The technology solutions that were focused on impacting business processes (such as integration servers, document-centric workflow, business analytics, and rules engines) received less attention, and were deployed in an inconsistent, fragmented manner. That is no longer the case. Economic conditions and market dynamics have caused financial services organizations to look at business process management (BPM) as a cohesive enterprise strategy to enhance operational efficiencies by unifying back-office systems, orchestrating the interactions between man and machine, and providing visibility into metrics and key performance indicators.
Today's BPM solutions are frameworks that provide the ability to manage, coordinate and automate tasks and decision-making.
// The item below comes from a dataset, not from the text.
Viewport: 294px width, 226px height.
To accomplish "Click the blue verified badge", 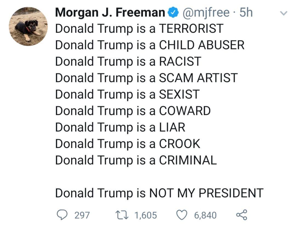I will [173, 13].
This provides significant business benefits-especially for banks, which face strategic challenges due to the current interest rate environment, and diversified financial services companies, which must present a common face to their customers across multiple business lines. As interest rates hover at 45-year lows (although rates are slowly creeping higher), home buying and refinancing are occurring at record rates.
To keep up with the exponential rise in demand, mortgage originators have quickly responded by increasing capacity and dedicating every available resource, whether system or human, to the processing of mortgage applications. While lenders must clearly capitalize on current market demand, they also need to think ahead.The housing bubble will eventually burst, and when it does, lenders will experience rapidly declining volumes, increased loan defaults, and a unit cost structure so high that only the fittest will survive.
For commercial banks, which are already battling corporate bankruptcies and bad debts, the low interest-rate level is causing a substantial decline in contributions from lending income, from the previous 80 percent of revenue to the current average, which is closer to 50 percent.
Banks are thus looking to fee-based income-which is unaffected by the volatility in the lending markets-to make up for the loss in interest-based revenue. This means offering new, enhanced services, including business process outsourcing, and improving efficiencies in existing, commoditized services, like item processing and loan servicing. The stakes are raised because banks must compete with nimble non-bank service providers that have tapped with greater ease the opportunity to service the growing need for electronic payments, transaction processing, and outsourcing of non-core business processes for corporate customers. Bank executives who are taking this situation seriously are desperately searching for technologies that can help them effectively streamline their processes, optimize utilization of personnel and systems, and increase efficiencies all around. That's the key to controlling operational costs and providing real-time visibility into operational and functional metrics.